■ **ЗАДАЧИ ДЛЯ РЕШЕНИЯ**:
a – Воспроизведите без изменений часть отрывка о Льве Великом: начните со слов «Анатолий Константинопольский добрыми» и остановитесь после слов «Второго Ефесского собора.».
b – Ответьте по отрывку о Льве Великом:
(i) В каком году Лев получил апелляцию от Евтихия?
(ii) Какой восточный епископ отдал свое дело на суд Римского первосвященника в послании, «не чуждом даже лести»?
(iii) Кто добрыми отношениями к Риму пытался загладить подозрительную законность своего избрания?

■ **ОТРЫВОК ДЛЯ ЧТЕНИЯ**:
|---|

Участие Льва Великого в делах Востока по поводу евтихианства представляется особенно интересным. Все, что мы знаем о Льве Великом, по-видимому, заставляет ожидать, что он со всей полнотой выразит папскую притязательность. Все, по-видимому, сложилось самым благоприятным образом для возможно энергичного заявления этой проводимой им идеи о полноте власти Римского епископа. С одной стороны, папа – истинный римлянин, с характером твердым, с богатым запасом многолетней административной опытности, с горячей верою в свое первенство, заявивший себя со славою в деле распространения римской юрисдикции на Западе. С другой стороны, никогда еще имя Римского первосвященника не стояло так общепризнанно высоко, как в эпоху Кирилла и Келестина, когда даже представители интеллигентных кругов на Востоке предрасположены были смотреть на папский авторитет с римской точки зрения. А затем – крайняя запутанность в церковных отношениях: неосмысленный страх перед призраком несторианства, до крайности, до ереси утрированные воззрения защитников александрийских воззрений, ревность по вере, разрешившаяся разбойничьим собором. И между тем – доверие к Риму общее: сюда апеллирует монофизит Евтихий; к папе же прибегает Флавиан Константинопольский. Один из знаменитейших епископов восточных, Феодорит Кирский, в послании, не чуждом даже лести, повергает свое дело на суд Римского первосвященника.
Анатолий Константинопольский добрыми отношениями к Риму пытается загладить подозрительную законность его избрания, свою слишком близкую связь с деятелями Второго Ефесского собора.
Несмотря на все эти благоприятные знамения времени, Лев Великий действует с поразительною осмотрительностью. Твердо и ясно развивая свои церковно-административные идеи перед теми, от кого нельзя было ждать возражений, перед епископами западными, он весьма умерен в своей переписке с Востоком.
Лев Великий не высказывается ясно, и если мы встречаемся с некоторыми притязательными фразами, вроде фразы: «святой Петр говорит устами Льва», то эти фразы представляют лишь ораторское украшение, ничуть не выражающее идей папства. Известно, как последовало самое вмешательство Льва в это дело. Он получил в 448 году апелляцию от Евтихия, осужденного Флавианом, и должен был что-нибудь сделать. Сначала он не проявлял проницательности и не понял, что Евтихий еретичествует, так что даже принял его под свою мощную защиту. Самое сильное выражение его претензий мы видим в том, что он упрекает, почему ему не были доставлены все сведения о происшедшем соблазне. Но составление сведений об еретиках требовало много времени, а Флавиан не торопился сделать это и получил от папы письмо, в котором Лев Великий просил его поспешить, так как он, папа, до зрелого исследования не может высказать решения. «Мы удивляемся, как мог ты умолчать об этом соблазне, а не позаботился, напротив, уведомить нас прежде всего, чтобы никакое сомнение на этот счет не было возможно. Мы желаем знать основания твоего поведения в этом деле. Мы естественно озабочены им; поспеши же со всею полнотою и ясностью известить нас, – что тебе должно бы сделать уже и раньше. Ибо мы, считая дела, касающиеся священных лиц, весьма важными, до зрелого их исследования не можем высказаться в пользу той или другой стороны, не выслушав всего со всею справедливостью».

|---|

■ **СОДЕРЖИМОЕ НАБОРА ДАННЫХ**:

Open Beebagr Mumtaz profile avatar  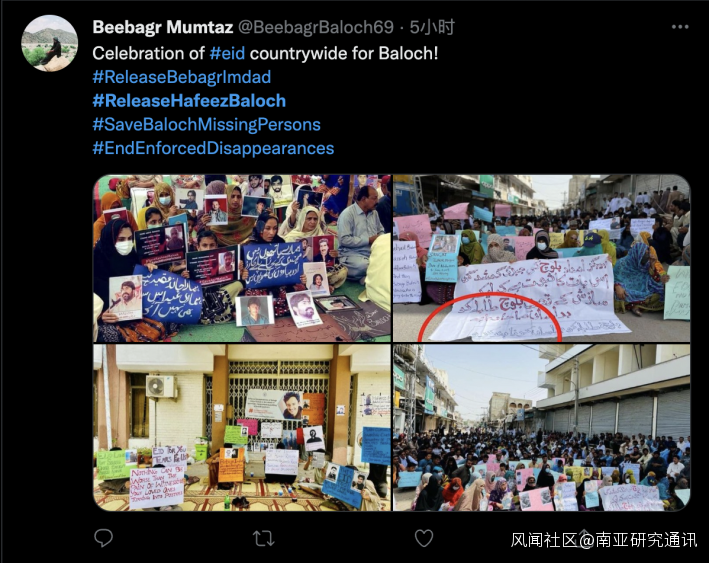tap(49, 43)
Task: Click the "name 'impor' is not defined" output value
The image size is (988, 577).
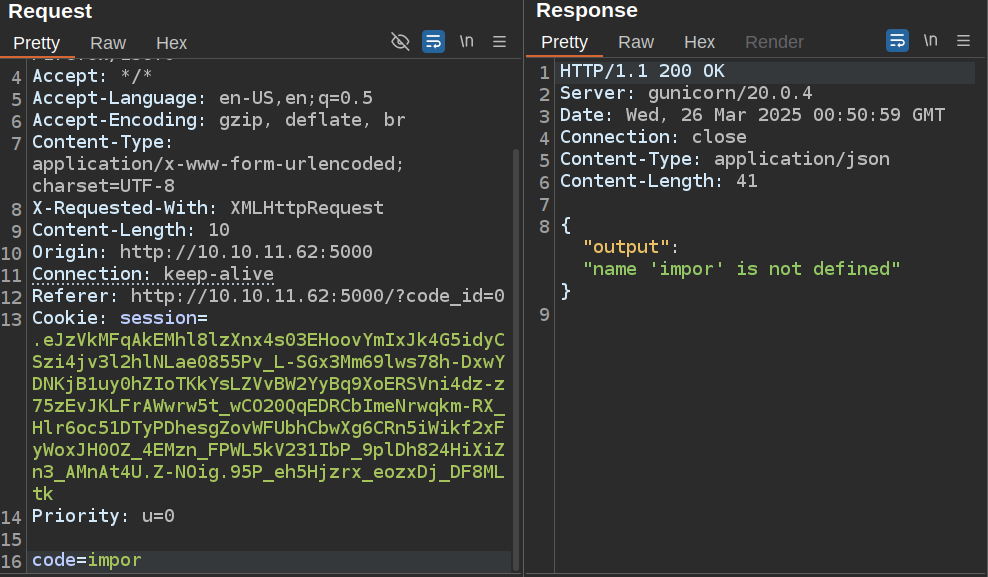Action: pos(742,269)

|---|

■ **ОТВЕТЫ К ЗАДАНИЯМ**:
a –
Анатолий Константинопольский добрыми отношениями к Риму пытается загладить подозрительную законность его избрания, свою слишком близкую связь с деятелями Второго Ефесского собора.

b –
(i) В 448 году.
(ii) Феодорит Кирский.
(iii) Анатолий Константинопольский.